START Data excerpts

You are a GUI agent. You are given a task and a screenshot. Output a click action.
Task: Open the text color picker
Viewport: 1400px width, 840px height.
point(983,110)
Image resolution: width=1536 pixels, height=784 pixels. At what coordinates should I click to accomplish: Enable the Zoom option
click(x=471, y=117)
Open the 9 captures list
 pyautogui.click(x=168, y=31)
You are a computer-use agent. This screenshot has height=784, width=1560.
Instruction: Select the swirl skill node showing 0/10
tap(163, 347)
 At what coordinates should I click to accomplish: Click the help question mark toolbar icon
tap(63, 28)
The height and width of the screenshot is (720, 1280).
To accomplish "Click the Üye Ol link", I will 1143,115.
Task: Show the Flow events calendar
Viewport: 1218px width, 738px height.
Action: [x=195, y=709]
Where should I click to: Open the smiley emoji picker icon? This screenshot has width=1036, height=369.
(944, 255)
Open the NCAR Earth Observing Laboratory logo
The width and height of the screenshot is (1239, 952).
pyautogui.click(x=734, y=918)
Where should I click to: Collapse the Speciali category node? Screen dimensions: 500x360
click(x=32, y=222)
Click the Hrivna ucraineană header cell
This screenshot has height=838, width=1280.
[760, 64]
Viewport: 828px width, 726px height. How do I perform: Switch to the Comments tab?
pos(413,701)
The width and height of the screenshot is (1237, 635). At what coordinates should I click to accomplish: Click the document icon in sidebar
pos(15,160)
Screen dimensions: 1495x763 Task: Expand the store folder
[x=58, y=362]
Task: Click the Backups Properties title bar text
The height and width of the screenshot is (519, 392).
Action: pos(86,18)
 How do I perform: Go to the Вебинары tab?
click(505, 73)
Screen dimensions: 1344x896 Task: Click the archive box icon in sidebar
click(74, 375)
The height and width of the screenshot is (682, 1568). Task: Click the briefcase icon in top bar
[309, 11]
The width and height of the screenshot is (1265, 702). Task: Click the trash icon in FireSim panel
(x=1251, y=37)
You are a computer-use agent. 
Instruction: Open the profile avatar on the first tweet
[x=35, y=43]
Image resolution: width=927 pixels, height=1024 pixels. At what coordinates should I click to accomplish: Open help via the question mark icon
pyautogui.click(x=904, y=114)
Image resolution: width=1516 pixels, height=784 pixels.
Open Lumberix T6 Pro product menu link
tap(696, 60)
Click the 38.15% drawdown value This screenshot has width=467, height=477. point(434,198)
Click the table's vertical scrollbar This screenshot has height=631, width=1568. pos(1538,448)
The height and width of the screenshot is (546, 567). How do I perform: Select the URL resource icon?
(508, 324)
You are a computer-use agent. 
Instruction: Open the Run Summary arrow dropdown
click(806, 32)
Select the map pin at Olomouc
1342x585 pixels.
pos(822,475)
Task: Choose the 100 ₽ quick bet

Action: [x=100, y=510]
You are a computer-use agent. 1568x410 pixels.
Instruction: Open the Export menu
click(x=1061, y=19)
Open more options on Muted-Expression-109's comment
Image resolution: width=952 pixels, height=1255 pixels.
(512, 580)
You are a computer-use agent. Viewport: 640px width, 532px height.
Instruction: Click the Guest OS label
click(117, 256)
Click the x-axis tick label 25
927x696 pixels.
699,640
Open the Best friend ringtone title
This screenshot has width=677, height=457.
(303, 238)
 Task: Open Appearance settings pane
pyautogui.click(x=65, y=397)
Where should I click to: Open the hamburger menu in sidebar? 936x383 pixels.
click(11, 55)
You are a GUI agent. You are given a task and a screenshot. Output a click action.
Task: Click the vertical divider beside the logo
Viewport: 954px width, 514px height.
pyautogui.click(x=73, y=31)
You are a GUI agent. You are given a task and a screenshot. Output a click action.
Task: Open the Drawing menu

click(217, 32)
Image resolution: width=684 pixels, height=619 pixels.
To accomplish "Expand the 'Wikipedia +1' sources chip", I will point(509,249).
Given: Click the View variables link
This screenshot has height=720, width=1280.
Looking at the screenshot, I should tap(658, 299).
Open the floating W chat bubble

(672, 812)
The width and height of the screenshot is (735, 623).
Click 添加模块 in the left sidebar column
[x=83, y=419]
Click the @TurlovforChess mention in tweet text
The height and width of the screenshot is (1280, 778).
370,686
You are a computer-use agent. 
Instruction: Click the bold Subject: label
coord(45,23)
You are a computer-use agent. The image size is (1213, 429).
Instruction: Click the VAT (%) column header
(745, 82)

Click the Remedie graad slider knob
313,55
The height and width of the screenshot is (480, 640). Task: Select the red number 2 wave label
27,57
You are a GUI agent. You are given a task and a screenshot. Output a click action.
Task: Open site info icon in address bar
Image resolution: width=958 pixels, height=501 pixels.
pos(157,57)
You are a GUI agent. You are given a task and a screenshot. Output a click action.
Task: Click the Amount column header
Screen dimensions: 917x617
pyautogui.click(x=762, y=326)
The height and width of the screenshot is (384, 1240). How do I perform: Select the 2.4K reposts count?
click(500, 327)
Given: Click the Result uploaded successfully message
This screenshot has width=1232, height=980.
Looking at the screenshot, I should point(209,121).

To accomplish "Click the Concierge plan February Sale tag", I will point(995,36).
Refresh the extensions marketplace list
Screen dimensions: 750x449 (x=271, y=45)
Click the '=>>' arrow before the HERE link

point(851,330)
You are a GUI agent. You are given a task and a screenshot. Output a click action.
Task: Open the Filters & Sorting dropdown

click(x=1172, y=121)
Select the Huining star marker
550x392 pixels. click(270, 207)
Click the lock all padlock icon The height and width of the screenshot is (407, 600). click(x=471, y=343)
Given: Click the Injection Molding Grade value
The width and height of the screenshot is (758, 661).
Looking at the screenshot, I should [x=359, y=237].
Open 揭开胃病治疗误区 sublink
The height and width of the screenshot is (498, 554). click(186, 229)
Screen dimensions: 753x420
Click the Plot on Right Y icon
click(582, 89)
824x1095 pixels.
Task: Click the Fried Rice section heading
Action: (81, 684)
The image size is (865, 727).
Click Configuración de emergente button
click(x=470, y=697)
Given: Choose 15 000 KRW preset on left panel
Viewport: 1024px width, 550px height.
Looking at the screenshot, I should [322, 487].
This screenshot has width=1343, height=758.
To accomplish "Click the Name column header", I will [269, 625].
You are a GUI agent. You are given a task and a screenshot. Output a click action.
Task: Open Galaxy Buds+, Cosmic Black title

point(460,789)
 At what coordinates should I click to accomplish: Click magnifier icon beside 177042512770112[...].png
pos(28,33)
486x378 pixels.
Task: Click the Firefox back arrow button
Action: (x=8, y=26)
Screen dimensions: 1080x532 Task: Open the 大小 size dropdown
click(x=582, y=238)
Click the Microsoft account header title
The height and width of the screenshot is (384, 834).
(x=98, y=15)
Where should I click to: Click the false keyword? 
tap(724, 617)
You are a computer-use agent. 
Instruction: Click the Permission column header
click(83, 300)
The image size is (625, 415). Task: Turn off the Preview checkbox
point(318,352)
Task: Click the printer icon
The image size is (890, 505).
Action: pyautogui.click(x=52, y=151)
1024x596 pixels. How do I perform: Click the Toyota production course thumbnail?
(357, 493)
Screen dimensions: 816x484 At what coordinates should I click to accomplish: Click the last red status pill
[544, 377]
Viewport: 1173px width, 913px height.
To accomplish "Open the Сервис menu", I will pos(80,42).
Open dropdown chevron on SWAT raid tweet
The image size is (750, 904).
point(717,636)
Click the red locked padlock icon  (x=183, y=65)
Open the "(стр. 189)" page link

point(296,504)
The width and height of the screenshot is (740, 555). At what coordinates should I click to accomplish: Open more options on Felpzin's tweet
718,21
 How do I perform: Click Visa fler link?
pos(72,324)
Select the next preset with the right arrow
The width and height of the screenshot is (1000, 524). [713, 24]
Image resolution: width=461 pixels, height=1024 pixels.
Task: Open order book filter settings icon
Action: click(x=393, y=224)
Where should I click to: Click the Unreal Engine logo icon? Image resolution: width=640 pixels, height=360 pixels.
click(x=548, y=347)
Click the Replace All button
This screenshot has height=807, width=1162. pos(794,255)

END Data excerpts

■ **Description of the task**
In the entries above, please find the line with "At what coordinates should I click to accomplish: Click the help" and the line with "Click the Hrivna ucraineană header cell", then write out exactly those two lines and every line between them, and nothing more.

■ **Solution for this exercise**
 At what coordinates should I click to accomplish: Click the help question mark toolbar icon
tap(63, 28)
The height and width of the screenshot is (720, 1280).
To accomplish "Click the Üye Ol link", I will 1143,115.
Task: Show the Flow events calendar
Viewport: 1218px width, 738px height.
Action: [x=195, y=709]
Where should I click to: Open the smiley emoji picker icon? This screenshot has width=1036, height=369.
(944, 255)
Open the NCAR Earth Observing Laboratory logo
The width and height of the screenshot is (1239, 952).
pyautogui.click(x=734, y=918)
Where should I click to: Collapse the Speciali category node? Screen dimensions: 500x360
click(x=32, y=222)
Click the Hrivna ucraineană header cell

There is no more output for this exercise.